→ Assignment
What is needed is an exact reproduction of the lines in the records below, starting at the line with "Viewport: 608px width, 1080px height." and ending at the line with "the alarm clock", both included, and nothing else; pictures stay out.

------

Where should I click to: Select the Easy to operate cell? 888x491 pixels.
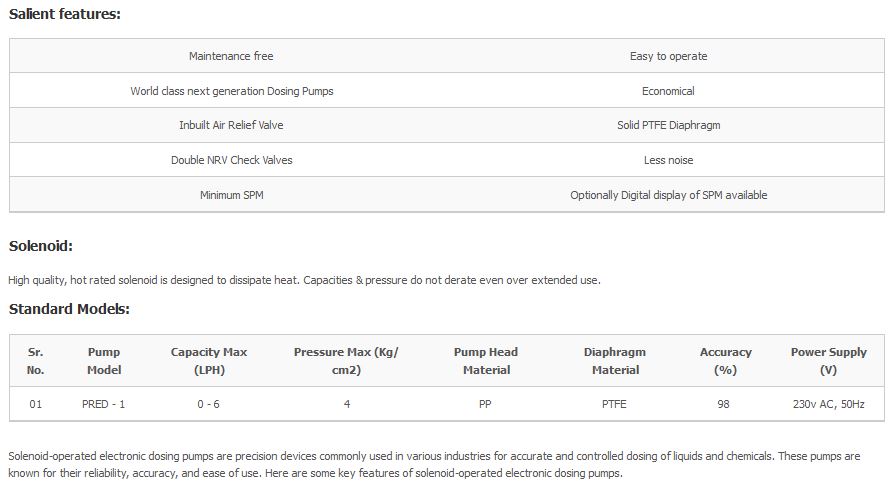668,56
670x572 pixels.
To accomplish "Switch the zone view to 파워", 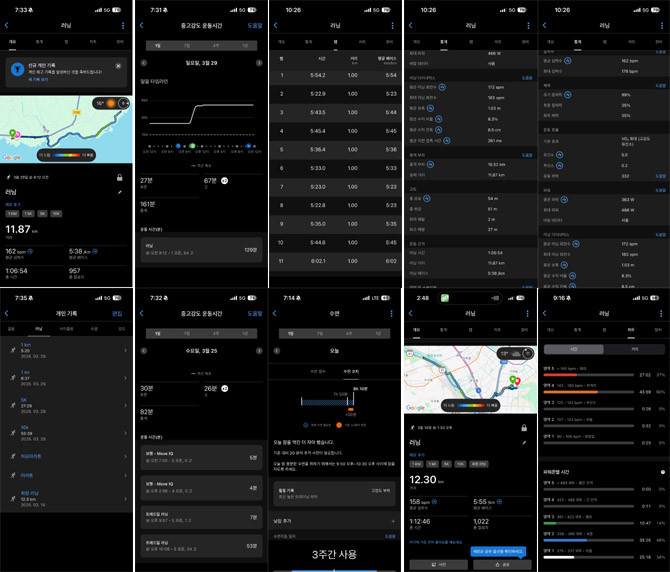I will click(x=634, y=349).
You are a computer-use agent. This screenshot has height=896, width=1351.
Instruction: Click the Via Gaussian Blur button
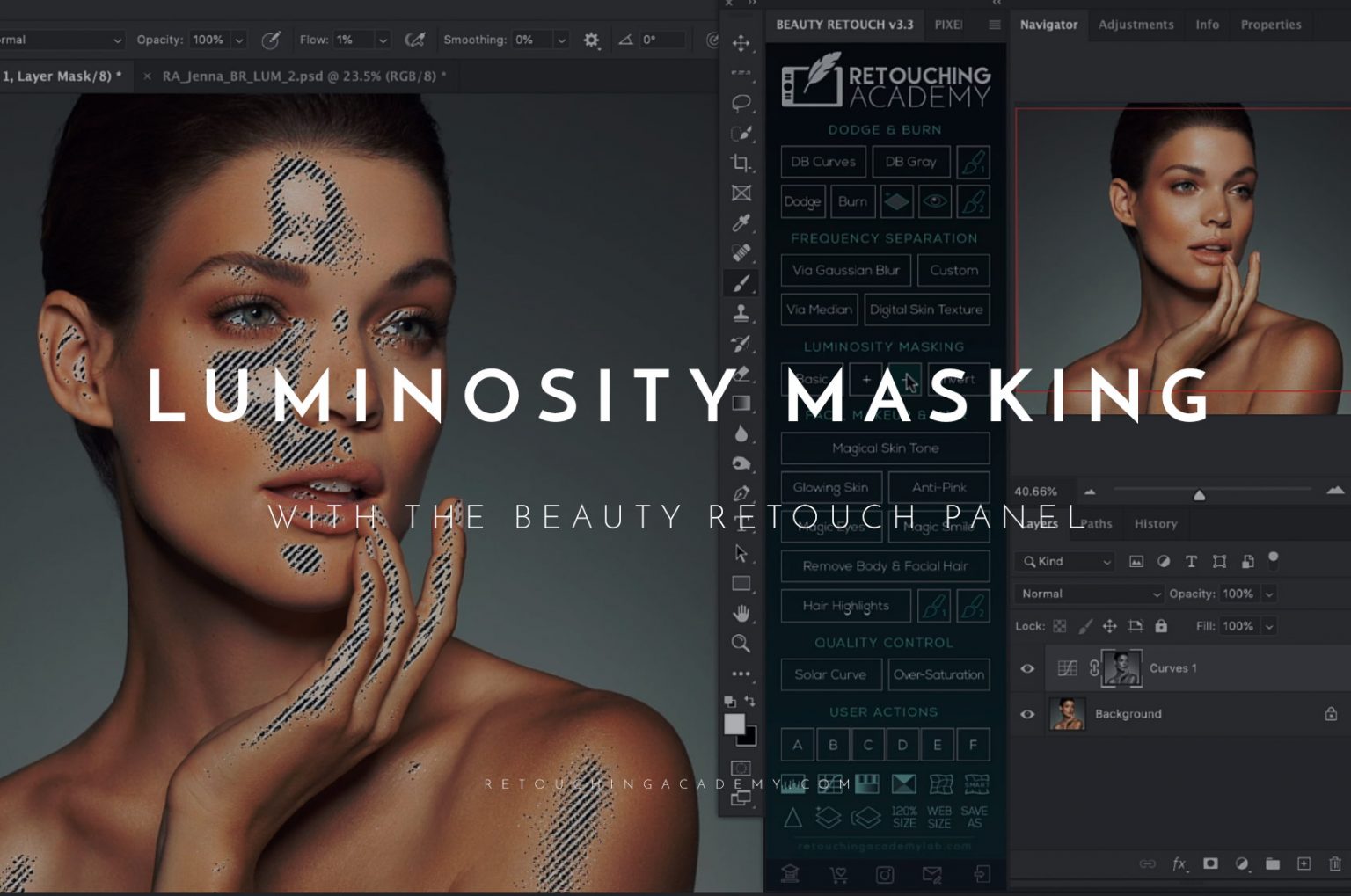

------

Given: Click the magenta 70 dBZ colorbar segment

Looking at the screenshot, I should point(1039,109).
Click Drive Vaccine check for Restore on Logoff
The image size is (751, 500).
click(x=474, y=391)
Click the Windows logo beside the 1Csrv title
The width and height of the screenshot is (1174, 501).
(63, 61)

------

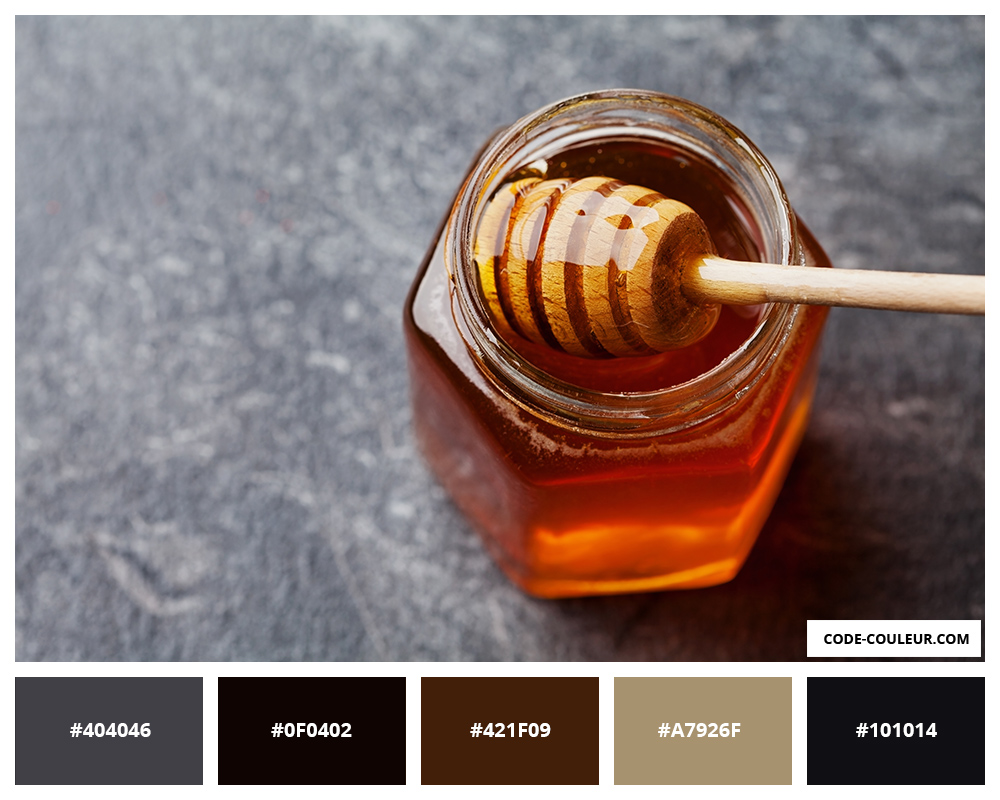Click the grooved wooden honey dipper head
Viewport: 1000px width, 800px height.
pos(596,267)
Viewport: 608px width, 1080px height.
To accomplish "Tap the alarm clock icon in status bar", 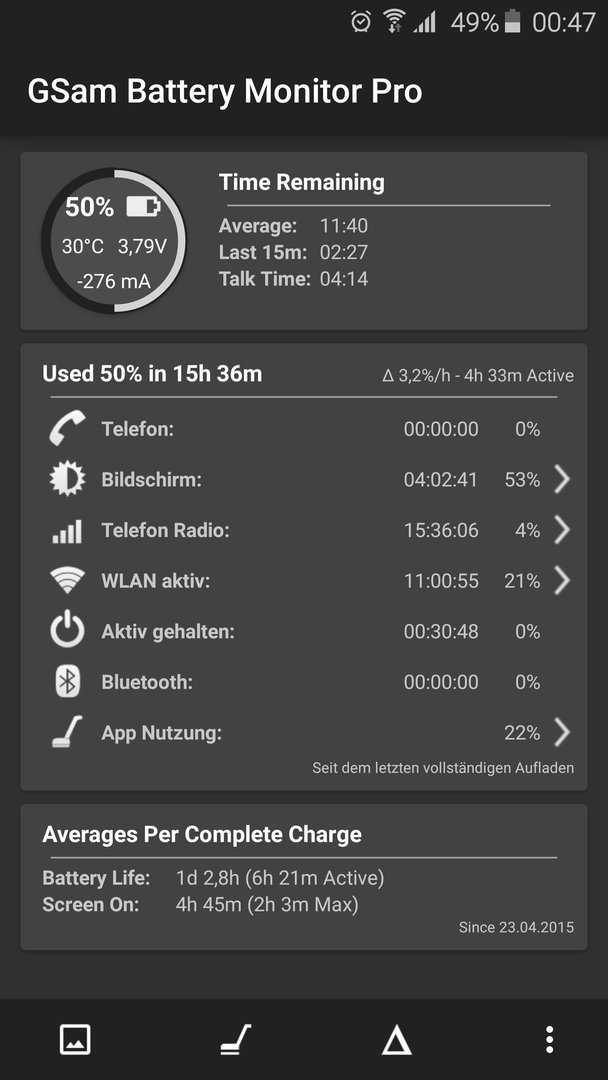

------

→ Answer for the task
Viewport: 608px width, 1080px height.
To accomplish "Tap the alarm clock icon in status bar", 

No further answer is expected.